Reporters Without Borders (RSF) says its main website, which had been accessible since 1 August, has again been blocked within China. While it was open the site was visited by more than 13,000 Chinese Internet users.
Overseas-based Chinese news and human rights websites are also blocked, along the website of the Tor Project, which provides software to bypass censorship systems, RSF reports.
" …"The freedom allowed to Chinese Internet users for the Beijing Olympic Games, which the authorities had promised, was just an illusion. There is no letup in online censorship in China. We call for the restoration of access to our site and all the other news and information sites that are blocked in China." …"
Winners and losers
Reporters Without Borders says the websites of Amnesty International, Human Rights Watch and the BBC are still accessible, although they’re blocked in Tibet.
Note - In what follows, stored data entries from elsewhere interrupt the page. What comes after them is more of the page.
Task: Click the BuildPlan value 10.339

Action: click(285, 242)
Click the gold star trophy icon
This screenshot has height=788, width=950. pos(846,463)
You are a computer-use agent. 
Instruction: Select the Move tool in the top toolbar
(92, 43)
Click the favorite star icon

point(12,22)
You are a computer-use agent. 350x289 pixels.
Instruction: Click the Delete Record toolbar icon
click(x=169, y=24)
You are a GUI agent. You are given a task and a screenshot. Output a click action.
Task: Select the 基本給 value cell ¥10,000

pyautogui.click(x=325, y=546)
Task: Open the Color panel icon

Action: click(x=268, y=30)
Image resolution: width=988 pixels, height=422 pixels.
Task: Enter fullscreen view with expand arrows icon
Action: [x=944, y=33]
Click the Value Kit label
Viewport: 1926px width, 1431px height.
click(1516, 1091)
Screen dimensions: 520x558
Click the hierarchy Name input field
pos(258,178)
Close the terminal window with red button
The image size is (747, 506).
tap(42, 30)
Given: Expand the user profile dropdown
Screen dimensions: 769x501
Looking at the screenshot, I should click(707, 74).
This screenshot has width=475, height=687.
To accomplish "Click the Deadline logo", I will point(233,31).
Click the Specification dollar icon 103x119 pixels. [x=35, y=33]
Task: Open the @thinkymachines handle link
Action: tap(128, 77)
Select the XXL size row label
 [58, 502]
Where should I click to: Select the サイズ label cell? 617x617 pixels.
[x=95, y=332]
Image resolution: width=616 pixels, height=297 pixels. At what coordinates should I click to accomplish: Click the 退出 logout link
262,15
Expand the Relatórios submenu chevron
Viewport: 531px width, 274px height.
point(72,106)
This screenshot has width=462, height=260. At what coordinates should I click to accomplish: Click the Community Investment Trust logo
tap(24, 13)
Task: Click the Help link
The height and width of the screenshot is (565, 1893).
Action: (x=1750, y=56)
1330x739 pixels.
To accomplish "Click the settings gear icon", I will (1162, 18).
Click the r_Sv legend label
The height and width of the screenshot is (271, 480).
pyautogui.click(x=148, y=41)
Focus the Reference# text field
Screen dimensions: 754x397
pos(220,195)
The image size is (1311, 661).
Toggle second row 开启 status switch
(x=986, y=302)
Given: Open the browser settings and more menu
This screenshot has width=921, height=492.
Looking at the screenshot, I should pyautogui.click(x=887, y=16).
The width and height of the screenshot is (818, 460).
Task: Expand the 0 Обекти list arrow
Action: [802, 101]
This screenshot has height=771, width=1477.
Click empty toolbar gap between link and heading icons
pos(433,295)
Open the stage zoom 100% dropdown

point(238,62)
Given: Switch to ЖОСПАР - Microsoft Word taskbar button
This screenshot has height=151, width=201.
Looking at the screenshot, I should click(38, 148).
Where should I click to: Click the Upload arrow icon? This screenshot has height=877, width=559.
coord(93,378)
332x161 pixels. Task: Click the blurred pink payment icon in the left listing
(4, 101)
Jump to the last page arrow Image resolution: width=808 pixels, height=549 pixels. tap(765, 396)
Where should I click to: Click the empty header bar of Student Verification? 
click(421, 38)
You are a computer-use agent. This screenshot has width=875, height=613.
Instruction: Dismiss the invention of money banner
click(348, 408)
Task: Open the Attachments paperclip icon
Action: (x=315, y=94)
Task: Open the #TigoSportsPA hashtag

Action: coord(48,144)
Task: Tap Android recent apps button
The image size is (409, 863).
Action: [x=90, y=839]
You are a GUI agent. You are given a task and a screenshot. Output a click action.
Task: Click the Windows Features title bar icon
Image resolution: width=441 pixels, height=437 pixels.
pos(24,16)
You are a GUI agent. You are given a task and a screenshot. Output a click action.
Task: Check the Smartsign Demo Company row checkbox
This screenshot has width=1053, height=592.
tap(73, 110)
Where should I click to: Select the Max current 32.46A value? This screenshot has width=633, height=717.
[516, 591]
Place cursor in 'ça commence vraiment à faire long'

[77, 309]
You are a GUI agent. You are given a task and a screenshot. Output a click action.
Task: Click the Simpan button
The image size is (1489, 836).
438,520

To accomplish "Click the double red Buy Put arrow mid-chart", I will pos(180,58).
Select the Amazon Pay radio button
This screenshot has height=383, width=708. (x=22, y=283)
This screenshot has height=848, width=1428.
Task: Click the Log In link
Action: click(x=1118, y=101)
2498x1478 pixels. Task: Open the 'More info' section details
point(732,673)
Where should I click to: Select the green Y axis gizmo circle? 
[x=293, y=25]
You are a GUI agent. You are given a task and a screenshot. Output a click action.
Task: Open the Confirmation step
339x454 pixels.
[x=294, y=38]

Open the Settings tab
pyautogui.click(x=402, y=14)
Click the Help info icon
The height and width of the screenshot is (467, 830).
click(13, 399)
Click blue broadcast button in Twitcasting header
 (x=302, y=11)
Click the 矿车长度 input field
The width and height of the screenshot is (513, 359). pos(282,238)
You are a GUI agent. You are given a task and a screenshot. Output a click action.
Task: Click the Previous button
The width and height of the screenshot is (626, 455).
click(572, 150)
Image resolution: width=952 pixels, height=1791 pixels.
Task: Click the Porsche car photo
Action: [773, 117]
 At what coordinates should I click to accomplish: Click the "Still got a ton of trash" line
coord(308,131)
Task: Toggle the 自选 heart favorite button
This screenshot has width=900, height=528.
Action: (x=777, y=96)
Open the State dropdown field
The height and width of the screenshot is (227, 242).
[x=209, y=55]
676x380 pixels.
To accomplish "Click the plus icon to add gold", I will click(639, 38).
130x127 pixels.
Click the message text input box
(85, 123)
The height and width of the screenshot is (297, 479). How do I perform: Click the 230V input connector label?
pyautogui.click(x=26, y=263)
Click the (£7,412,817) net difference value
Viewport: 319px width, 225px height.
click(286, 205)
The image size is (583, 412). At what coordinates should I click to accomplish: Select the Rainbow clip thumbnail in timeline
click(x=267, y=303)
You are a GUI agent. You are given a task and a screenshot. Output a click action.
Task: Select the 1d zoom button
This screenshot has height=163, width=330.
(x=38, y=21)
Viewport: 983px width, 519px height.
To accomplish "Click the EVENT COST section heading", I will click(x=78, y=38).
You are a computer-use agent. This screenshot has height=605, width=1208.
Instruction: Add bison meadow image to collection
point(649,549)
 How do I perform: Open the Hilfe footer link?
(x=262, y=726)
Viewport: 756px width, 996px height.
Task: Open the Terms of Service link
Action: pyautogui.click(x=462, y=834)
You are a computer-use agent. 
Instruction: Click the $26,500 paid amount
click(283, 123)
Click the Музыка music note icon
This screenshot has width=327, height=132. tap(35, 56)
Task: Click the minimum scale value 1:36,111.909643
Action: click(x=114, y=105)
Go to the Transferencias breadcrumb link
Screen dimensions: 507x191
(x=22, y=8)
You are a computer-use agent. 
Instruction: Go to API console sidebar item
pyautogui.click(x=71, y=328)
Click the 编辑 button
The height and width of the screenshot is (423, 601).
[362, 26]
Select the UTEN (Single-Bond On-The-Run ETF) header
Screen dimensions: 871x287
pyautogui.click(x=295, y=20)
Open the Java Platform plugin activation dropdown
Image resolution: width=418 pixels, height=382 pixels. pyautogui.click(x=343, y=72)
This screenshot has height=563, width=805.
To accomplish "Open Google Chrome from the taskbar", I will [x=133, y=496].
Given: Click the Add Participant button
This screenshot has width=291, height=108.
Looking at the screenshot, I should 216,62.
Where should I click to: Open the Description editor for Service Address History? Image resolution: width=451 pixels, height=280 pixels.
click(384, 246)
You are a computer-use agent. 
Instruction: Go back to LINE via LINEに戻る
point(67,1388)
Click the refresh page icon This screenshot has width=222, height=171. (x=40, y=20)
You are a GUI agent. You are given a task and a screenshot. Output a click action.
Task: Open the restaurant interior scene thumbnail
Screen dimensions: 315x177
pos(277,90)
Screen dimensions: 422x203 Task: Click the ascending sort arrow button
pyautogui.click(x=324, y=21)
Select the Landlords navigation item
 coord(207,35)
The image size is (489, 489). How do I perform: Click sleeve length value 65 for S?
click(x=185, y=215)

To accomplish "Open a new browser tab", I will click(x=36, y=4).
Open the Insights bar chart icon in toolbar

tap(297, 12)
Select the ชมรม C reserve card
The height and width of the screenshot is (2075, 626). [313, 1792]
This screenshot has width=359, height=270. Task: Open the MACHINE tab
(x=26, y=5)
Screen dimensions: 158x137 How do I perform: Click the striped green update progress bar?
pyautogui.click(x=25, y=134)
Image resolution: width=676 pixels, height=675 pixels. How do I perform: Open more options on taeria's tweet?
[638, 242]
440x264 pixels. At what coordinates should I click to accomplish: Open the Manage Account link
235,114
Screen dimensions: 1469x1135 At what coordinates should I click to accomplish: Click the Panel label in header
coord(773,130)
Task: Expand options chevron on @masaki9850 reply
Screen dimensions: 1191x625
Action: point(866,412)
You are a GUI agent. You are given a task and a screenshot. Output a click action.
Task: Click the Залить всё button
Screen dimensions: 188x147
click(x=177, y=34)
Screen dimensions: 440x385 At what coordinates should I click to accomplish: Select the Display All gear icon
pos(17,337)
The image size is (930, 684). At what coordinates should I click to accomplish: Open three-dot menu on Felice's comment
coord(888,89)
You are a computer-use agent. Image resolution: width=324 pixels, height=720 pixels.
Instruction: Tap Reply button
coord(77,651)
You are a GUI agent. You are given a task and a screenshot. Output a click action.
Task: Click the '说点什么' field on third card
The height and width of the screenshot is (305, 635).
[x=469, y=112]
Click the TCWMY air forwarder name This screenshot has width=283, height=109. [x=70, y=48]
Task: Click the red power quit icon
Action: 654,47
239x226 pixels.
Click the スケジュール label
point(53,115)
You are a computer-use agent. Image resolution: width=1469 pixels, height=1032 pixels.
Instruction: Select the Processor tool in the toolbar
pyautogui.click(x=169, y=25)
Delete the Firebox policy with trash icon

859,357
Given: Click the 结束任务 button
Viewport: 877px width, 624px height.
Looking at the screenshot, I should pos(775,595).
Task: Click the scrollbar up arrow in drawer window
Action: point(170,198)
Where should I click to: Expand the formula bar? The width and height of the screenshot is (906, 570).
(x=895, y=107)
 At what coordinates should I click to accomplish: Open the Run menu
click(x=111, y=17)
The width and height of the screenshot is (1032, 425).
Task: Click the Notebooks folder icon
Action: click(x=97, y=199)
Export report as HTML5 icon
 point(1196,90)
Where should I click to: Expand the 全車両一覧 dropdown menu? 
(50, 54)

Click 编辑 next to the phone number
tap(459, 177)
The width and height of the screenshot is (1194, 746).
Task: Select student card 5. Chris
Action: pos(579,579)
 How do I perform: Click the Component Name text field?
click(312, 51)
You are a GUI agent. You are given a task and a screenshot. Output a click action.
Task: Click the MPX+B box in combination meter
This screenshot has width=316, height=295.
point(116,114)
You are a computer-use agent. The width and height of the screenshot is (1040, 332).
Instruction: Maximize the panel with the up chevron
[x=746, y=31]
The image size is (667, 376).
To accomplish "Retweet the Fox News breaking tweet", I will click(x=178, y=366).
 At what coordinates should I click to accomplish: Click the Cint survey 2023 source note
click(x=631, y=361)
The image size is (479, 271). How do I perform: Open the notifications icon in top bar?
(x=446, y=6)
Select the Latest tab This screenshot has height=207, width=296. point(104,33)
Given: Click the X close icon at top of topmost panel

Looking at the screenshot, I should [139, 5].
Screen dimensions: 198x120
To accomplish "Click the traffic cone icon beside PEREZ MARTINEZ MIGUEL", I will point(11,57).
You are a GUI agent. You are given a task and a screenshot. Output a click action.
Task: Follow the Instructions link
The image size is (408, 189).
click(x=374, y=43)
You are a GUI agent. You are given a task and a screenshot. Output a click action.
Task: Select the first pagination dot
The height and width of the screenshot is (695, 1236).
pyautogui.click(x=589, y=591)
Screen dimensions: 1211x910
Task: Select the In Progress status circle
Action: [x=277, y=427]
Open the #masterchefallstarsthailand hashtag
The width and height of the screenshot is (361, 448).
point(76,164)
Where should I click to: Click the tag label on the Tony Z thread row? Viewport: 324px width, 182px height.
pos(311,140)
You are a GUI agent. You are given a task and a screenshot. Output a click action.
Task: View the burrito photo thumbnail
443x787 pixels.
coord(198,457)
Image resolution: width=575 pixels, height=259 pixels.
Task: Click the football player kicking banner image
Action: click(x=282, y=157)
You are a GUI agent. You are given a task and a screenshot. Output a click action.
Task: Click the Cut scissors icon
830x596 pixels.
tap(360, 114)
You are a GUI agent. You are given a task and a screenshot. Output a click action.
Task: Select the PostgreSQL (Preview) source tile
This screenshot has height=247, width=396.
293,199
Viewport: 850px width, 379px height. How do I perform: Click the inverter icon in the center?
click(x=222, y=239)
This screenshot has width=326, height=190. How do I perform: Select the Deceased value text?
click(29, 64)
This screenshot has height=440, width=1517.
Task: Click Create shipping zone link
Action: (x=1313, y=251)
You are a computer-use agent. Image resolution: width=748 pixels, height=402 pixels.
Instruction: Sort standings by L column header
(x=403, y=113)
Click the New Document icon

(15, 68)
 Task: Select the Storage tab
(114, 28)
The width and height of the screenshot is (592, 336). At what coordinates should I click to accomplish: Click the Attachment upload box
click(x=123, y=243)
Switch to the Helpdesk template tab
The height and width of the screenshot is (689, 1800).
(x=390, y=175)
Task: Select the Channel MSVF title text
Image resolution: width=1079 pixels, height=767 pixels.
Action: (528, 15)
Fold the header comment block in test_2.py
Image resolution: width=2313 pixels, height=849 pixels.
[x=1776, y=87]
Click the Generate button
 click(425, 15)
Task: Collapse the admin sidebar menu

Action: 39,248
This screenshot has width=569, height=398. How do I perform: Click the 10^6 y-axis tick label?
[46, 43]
About a week before the Olympics started in August, foreign journalists working inside the official media centre caused a storm when they found out they couldn't access the websites of numerous human rights groups – like Amnesty International – and news organisations.
Blocked sites included Chinese-language BBC, Hong Kong's Apple Daily, Germany's Deutsche Welle, US-based Radio Free Asia, Chinese Wikipedia and Human Rights Watch, as well as sites related to sensitive issues, such as Tibet and 1989 Tiananmen Square protests.
As a result of the uproar, Chinese authorities capitulated and unblocked access to a number of sites.
Censors still watching
This week Voice of America reported its site, which for years has been blocked in China, is still accessible after it was unblocked.
But that doesn't mean China is no longer censoring the Internet, "it might just mean that the Chinese government is getting better at accentuating a positive image while selectively filtering out any negative viewpoints", they report.
They quote William Baum, the head of their China broadcast service:
" … the country's reported 30,000 Internet monitors are still hard at work. Stories or links within the site that refer to controversial topics like Tibet or Taiwan are still selectively blocked. And Chinese domestic sites have come under even more scrutiny …"


I hope that Australia is bringing diplomatic pressure to bear in the fight against this prehistoric legislation.